• _WORK ITEM 1_
Please copy the stretch from "aNot Available: In" through "the audio recording." in the passage on interviewing immigrants in Atlanta, keeping every word and mark unchanged.
• _WORK ITEM 2_
Carry on the passage on interviewing immigrants in Atlanta from the point where it stops.
(EXERCISE PASSAGE Opens)
From August of 2012 to September of 2013, I conducted research while living in Decatur, Georgia, on the outskirts of Atlanta proper and adjacent to the Buford Highway corridor, a sprawling and diverse multiethnic region where the city’s immigrants are highly concentrated. During this time, I conducted in-depth, semi-structured interviews with 56 immigrants from Mexico (46), Venezuela (4), the Dominican Republic (2), Guatemala (2), Honduras (1), and Colombia (1). Except for 3 interviews performed in English, all interviews were done with the help of a Spanish-speaking interpreter from Mexico City and translated into English. Interviewees’ ages ranged from 19 to the early 60s. The vast majority was of low socioeconomic status and had at least 1 child (5 had no children at the time of this research). Table 1 offers a more comprehensive look at participant demographics.
Participant Demographic Information.
aNot Available: In some cases, information was not obtained because of my own oversight and/or because the participant declined to provide it. In other cases, the information was inaudible in the audio recording.
Most interviews revolved around reproductive health care and childbirth: that was a top priority of interviewees and the reason most of them saw the doctor. I was careful never to inquire as to the immigration status of anyone I interviewed; however, many were forthcoming and revealed during our interviews that they were undocumented. I estimate that about three-fourths of my interviewees were undocumented. My interpreter and I recruited most women by sitting in a Mexican bakery on the Buford Highway and telling customers who came in about the project. Although I was an unfamiliar white woman, I feel that in situating recruitment within a place familiar and “safe” to my informants and having a Mexican interpreter, I was able to recruit interviewees more easily than I had anticipated.
I chose in-depth, semi-structured interviews because I wanted to uncover the distinct variables that go into health and health care decisions. These decisions are irreducible to 1 single factor and are often largely determined by “immeasurable” factors. 48 This is especially notable in the case of immigrants, for whom many diverse cultural considerations go into the decision of when and where to receive health care.49,50 Such information is best gleaned from ethnographic research, or, as Dyck puts it, “Talking to people, rather than about ‘dots on maps’ [referencing Parr 51 ].” 52 Because I wanted to find out how fear and other intangible, aspatial factors would be one such consideration, in-depth interviews about women’s experiences was the most fitting method. This paper thus also contributes to health geography’s more recent focus on the lived experiences of health and well-being,48,53 which can contribute to the concern across various disciplines, including health policy, on factors impacting health care access and health service delivery. Data from interviews were analyzed through close readings of interview transcripts and notes to draw out key themes. In keeping with health geography’s imperative to highlight the lived experience, diligence was undertaken to recognize the varying ways in which these themes were presented in each individual interview.
Fear of Immigrant Policing
Fear is not simply a response to an immediately tangible threat but also a mindset that can take hold in situations where someone feels that they do not have control, leaving them with a sense of vulnerability whose source is multiple.
(EXERCISE PASSAGE Closes)
(SUPPLIED RECORDS Opens)
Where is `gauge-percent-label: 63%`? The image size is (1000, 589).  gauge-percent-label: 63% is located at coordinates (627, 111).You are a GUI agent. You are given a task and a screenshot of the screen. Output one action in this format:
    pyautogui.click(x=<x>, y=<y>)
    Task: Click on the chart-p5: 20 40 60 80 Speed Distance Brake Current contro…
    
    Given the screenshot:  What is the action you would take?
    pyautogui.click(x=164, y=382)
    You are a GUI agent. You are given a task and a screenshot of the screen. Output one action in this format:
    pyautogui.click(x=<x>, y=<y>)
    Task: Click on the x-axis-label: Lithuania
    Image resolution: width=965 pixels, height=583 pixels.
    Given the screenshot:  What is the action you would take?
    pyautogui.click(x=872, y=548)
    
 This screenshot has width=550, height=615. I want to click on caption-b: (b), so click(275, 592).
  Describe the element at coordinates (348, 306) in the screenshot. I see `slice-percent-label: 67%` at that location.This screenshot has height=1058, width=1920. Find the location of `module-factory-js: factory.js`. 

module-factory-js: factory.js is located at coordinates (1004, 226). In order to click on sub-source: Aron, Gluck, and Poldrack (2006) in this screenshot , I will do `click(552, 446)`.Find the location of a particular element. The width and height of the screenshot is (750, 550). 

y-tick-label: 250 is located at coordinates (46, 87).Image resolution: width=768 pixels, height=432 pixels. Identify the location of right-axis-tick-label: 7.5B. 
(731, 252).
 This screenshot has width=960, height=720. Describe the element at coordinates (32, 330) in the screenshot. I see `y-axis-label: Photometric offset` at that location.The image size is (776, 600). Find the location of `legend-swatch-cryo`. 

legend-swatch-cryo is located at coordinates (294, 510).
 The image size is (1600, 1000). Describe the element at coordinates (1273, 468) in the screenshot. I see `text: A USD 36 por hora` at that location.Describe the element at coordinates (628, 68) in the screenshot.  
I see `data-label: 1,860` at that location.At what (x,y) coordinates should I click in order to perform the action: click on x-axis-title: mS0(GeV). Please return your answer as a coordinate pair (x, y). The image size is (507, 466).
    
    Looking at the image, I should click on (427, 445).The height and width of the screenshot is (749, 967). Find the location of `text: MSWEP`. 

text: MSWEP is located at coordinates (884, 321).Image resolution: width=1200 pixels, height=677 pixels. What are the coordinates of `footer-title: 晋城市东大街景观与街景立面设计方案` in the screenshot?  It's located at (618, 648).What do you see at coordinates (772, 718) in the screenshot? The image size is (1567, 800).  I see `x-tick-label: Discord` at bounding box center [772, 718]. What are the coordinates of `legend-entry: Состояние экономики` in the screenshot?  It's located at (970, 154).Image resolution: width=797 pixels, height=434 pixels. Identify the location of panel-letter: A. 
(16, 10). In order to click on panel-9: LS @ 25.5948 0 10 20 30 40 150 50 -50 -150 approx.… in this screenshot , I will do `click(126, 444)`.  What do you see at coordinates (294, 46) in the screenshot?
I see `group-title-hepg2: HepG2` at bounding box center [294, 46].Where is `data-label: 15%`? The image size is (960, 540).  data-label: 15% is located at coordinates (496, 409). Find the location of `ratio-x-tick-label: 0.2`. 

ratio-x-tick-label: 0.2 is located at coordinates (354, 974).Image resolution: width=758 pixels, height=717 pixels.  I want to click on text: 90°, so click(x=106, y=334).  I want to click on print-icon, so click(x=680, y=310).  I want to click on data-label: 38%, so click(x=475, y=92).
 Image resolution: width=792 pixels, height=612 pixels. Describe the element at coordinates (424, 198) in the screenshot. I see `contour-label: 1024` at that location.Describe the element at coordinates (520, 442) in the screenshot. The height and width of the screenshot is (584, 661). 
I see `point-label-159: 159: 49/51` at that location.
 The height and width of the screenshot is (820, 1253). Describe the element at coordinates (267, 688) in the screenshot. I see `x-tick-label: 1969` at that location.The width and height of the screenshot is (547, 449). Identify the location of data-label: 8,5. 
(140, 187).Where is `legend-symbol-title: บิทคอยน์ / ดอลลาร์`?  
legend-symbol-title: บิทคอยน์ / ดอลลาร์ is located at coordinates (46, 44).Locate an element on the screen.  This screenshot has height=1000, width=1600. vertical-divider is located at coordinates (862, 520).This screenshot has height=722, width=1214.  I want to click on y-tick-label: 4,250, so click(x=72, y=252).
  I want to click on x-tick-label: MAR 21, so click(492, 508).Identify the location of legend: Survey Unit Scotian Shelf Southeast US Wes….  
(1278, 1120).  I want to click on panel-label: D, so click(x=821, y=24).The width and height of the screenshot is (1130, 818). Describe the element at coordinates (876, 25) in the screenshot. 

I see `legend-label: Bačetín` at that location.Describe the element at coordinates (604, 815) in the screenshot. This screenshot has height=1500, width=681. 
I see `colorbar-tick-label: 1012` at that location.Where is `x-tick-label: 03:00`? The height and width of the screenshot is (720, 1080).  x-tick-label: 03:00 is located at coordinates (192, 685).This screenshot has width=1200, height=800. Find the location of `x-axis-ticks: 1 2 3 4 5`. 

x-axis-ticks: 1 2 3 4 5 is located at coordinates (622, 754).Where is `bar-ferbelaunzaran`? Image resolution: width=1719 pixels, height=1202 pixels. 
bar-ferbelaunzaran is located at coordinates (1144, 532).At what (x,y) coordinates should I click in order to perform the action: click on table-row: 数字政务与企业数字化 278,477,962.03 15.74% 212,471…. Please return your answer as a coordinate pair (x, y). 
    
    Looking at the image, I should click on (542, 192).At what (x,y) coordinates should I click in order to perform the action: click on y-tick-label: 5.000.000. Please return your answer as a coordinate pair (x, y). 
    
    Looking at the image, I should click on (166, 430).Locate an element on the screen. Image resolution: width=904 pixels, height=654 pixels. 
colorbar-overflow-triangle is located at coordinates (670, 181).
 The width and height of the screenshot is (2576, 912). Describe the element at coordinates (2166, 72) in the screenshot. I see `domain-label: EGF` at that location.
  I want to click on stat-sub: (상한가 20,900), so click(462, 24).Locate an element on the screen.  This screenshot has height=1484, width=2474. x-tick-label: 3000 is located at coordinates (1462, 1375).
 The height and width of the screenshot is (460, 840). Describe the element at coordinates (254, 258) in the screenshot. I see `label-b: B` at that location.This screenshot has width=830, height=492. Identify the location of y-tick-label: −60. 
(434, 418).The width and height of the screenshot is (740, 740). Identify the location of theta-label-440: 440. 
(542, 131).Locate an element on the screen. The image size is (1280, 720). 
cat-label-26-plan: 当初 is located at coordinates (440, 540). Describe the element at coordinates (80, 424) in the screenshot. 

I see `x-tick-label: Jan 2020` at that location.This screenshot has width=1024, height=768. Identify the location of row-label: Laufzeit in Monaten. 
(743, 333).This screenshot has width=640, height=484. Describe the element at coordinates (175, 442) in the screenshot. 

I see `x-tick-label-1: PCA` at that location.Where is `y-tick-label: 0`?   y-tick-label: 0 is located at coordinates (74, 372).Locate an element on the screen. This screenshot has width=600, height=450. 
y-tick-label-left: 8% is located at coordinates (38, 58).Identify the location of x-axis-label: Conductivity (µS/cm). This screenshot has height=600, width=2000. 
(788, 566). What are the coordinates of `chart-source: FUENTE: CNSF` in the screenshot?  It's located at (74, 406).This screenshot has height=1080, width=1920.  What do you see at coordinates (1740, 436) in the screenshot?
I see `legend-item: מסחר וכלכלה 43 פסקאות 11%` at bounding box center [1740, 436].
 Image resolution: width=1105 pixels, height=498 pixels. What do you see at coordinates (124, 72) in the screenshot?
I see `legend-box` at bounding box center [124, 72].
(SUPPLIED RECORDS Closes)
• _TASK RESPONSE 1_
aNot Available: In some cases, information was not obtained because of my own oversight and/or because the participant declined to provide it. In other cases, the information was inaudible in the audio recording.

• _TASK RESPONSE 2_
38
Although the majority of women I interviewed had never had contact with the police in the United States (although most knew of someone, including close family members, who were deported), fear and vulnerability was something that permeated their daily lives. For them, accessing reproductive health care was an emotionally wrought and fearful endeavor due to various factors, not least among them the risk from localized immigrant policing. This was especially evident in the case of interviewees who purposefully quit driving after HB 87 was passed; in these instances, women would opt for public transportation or walking (and more commonly a combination of both), turning what could be a relatively short car ride into a trek of at least an hour or more (which of course was always the case for those who never drove in the first place). As most immigrants live in sprawling suburban Atlanta, walkability is not at its prime, and the Buford Highway is a 6-lane behemoth with few sidewalks or crosswalks. For many interviewees who did not drive, a clinic’s proximity therefore sometimes trumped its cost. Jasmin, 36 and from Mexico, told me of a particularly expensive experience: My pregnancy was high risk, so I had to pay for specialized consultations. I paid $1,000 a month, every ultrasound was extra. But I went there because it was close to home and I cannot drive. I thought that was amazing expensive.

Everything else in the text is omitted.